◆ **Data for processing**
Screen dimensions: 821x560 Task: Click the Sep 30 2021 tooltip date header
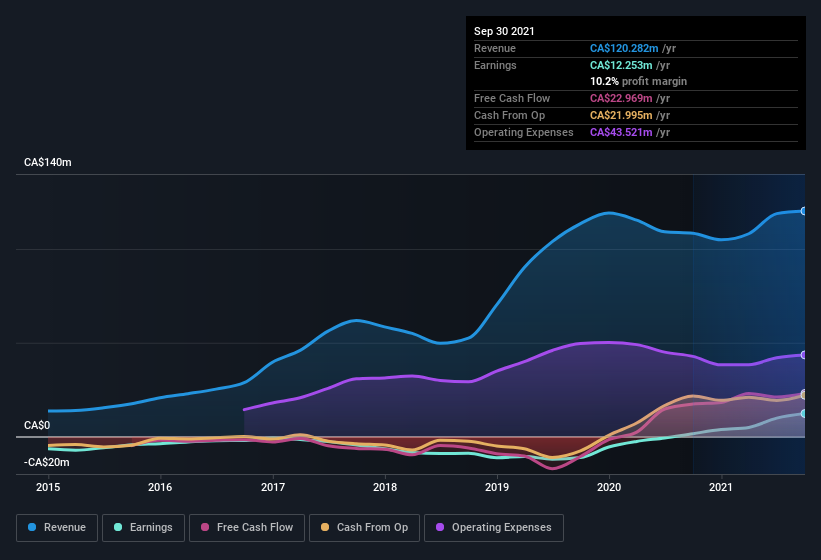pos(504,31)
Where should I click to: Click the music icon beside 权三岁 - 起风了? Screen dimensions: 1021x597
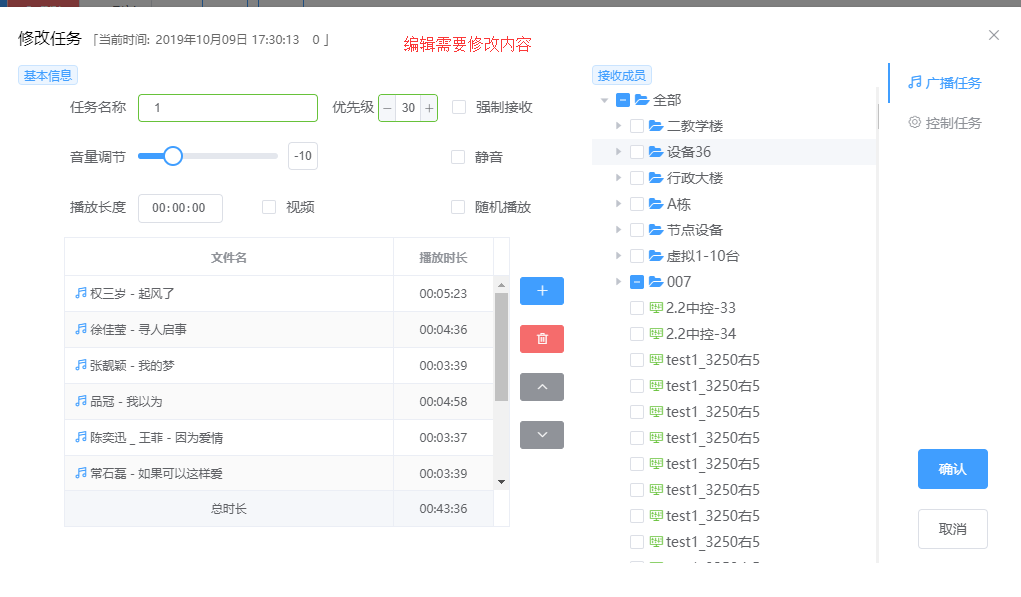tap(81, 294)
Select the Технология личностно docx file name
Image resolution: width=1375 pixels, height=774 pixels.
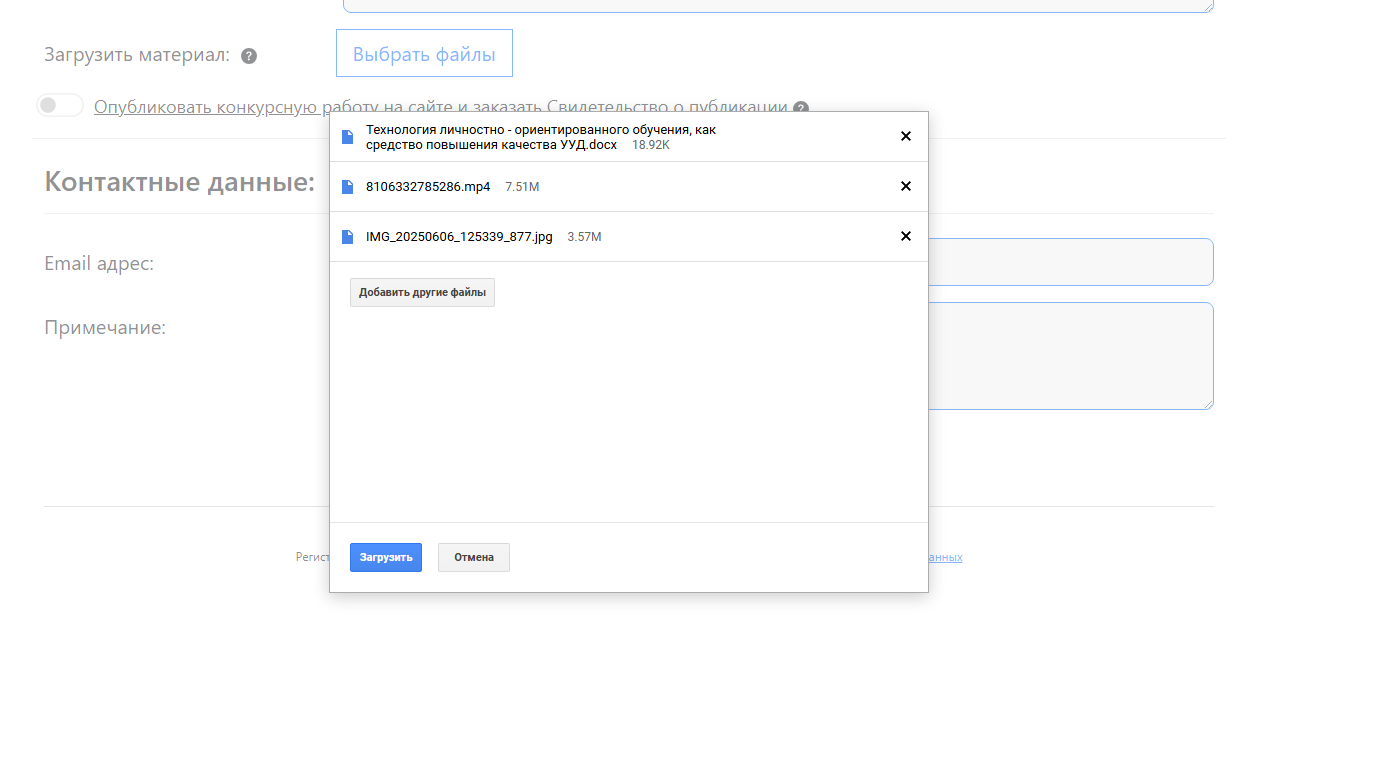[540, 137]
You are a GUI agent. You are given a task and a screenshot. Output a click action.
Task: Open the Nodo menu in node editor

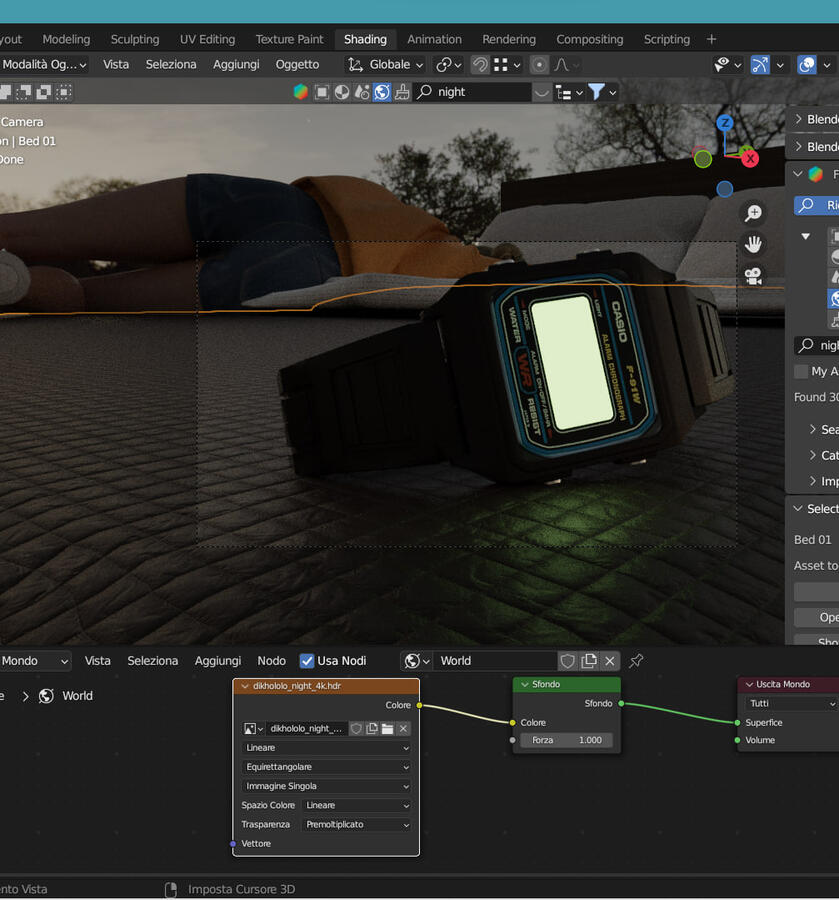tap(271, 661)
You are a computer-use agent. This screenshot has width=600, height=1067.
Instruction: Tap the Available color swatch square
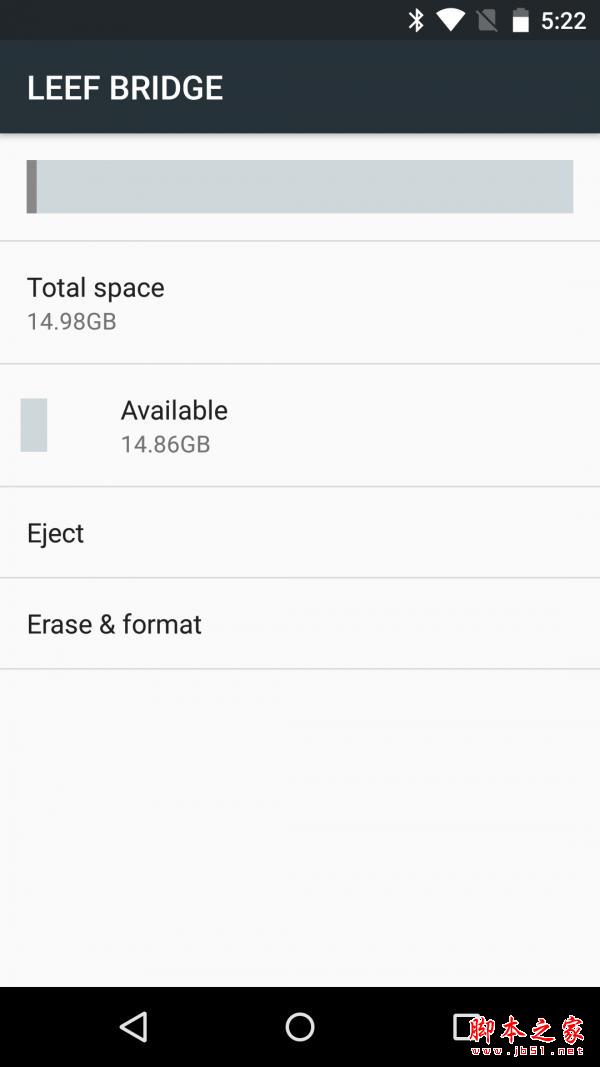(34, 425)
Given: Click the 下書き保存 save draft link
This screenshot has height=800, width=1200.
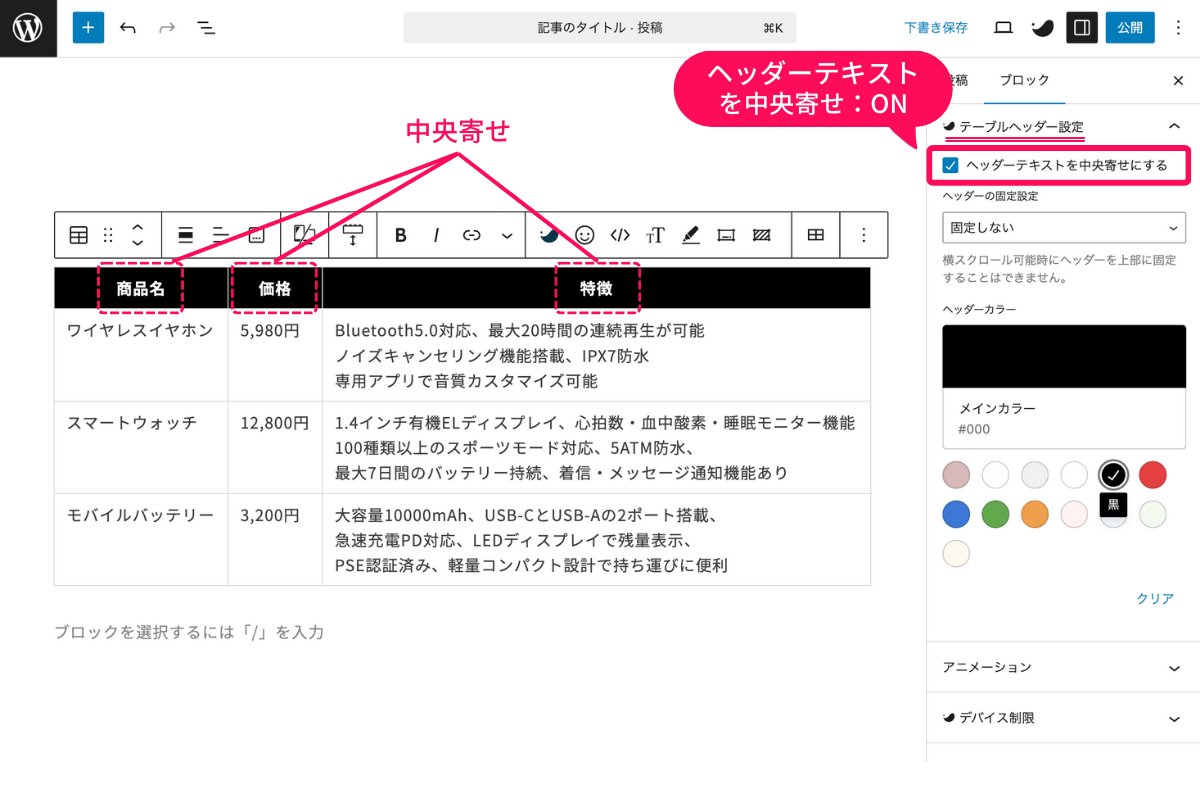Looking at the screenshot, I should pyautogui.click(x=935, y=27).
==
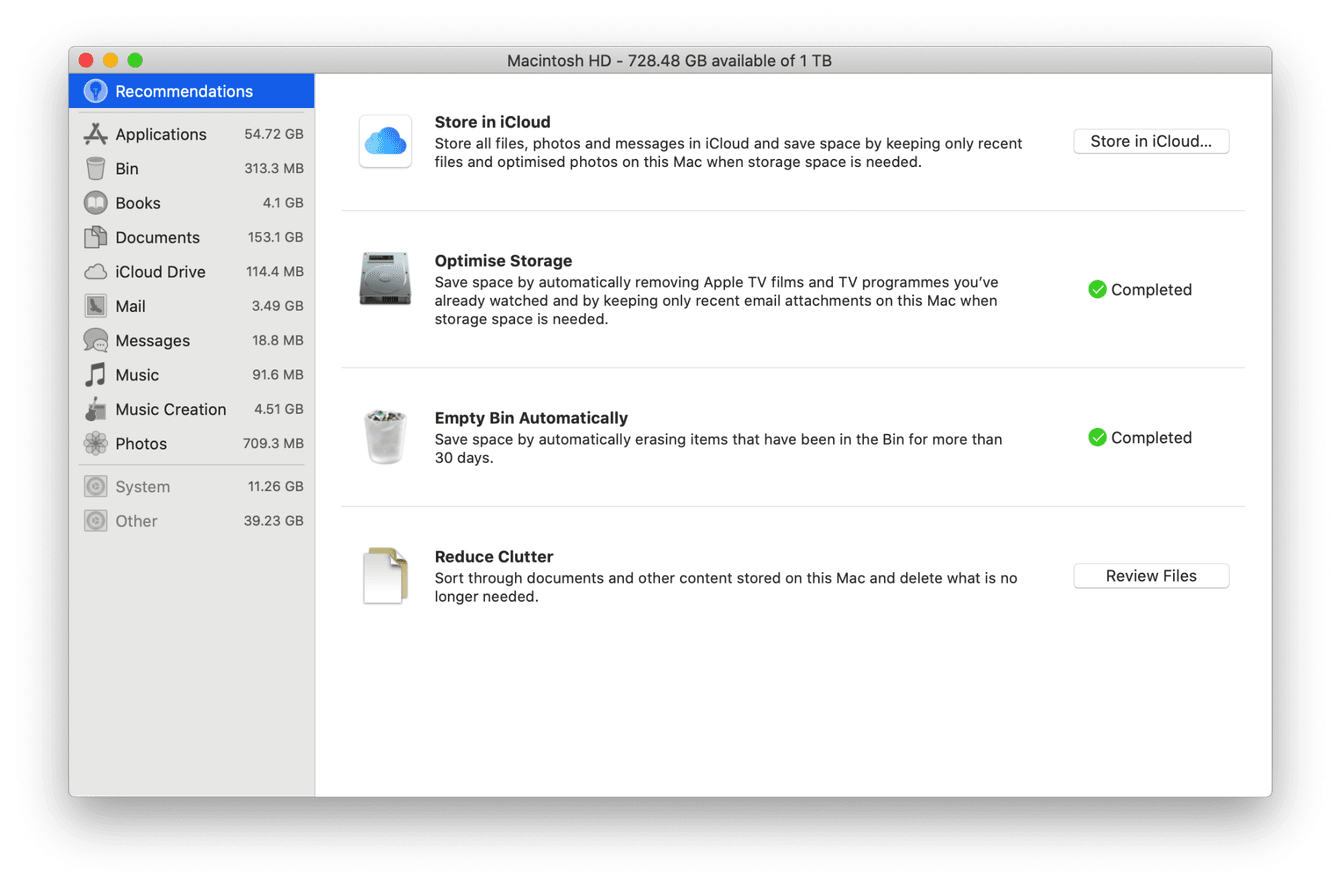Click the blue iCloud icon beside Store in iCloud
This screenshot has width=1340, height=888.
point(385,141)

◆ **Task instructions**
Look above for the line with "Image resolution: width=1375" and the line with "You are a computer-use". Copy them and every line between, exactly, but no pictures.

◆ **Task answer**
Image resolution: width=1375 pixels, height=774 pixels.
[540, 137]
You are a GUI agent. You are given a task and a screenshot. Output a click action.
Task: Open the Nodo menu in node editor

tap(271, 661)
You are a computer-use agent. This screenshot has width=600, height=1067.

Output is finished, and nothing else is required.